PROBLEM TO SOLVE: Set down, exactly as they stand, the lines from the one containing "The width and" through the last line of the records below, leaving every picture out.

*** Block opens ***

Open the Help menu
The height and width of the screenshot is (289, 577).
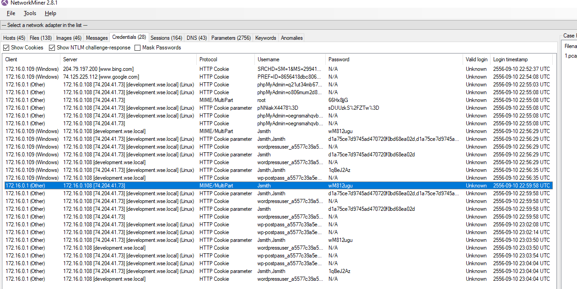(x=50, y=14)
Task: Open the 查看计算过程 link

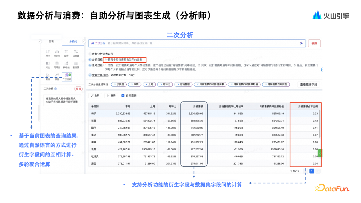Action: point(100,75)
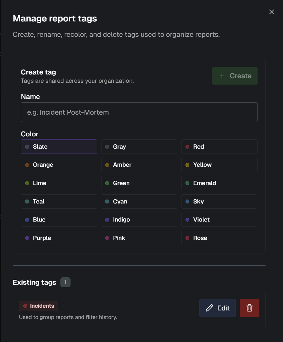This screenshot has height=342, width=283.
Task: Pick the Teal color option
Action: [59, 201]

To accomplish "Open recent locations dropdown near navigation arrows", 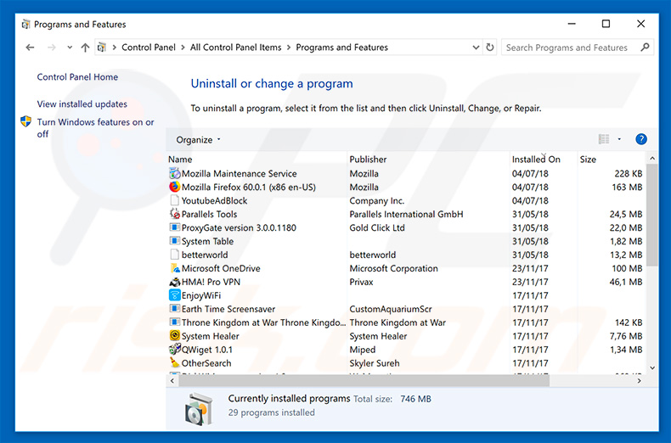I will [68, 48].
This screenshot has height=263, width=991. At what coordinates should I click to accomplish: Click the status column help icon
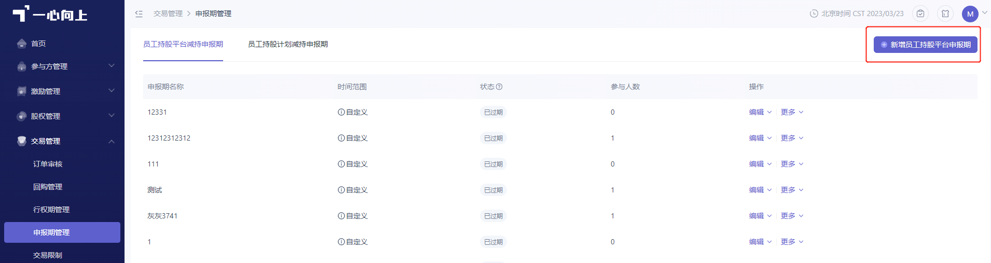coord(499,87)
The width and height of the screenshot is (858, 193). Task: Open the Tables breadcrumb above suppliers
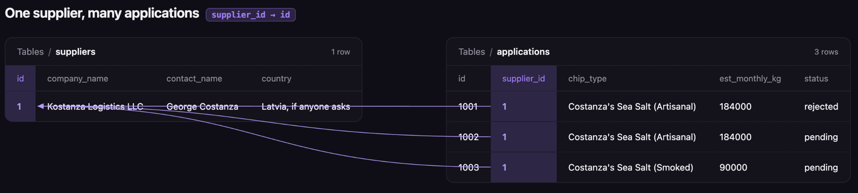pyautogui.click(x=30, y=52)
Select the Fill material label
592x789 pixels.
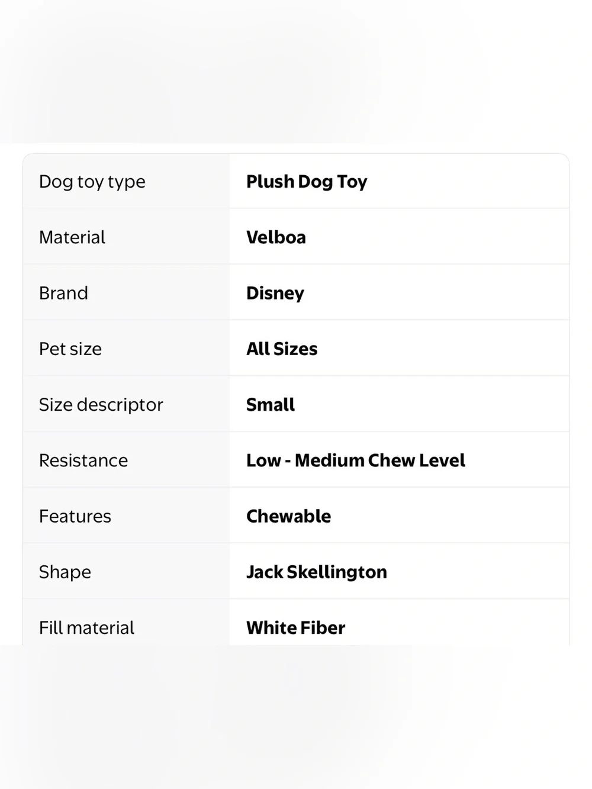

*** Block closes ***

TASK RESULT:
The width and height of the screenshot is (858, 193). Task: Open the Tables breadcrumb above suppliers
pyautogui.click(x=30, y=52)
Select the Fill material label
592x789 pixels.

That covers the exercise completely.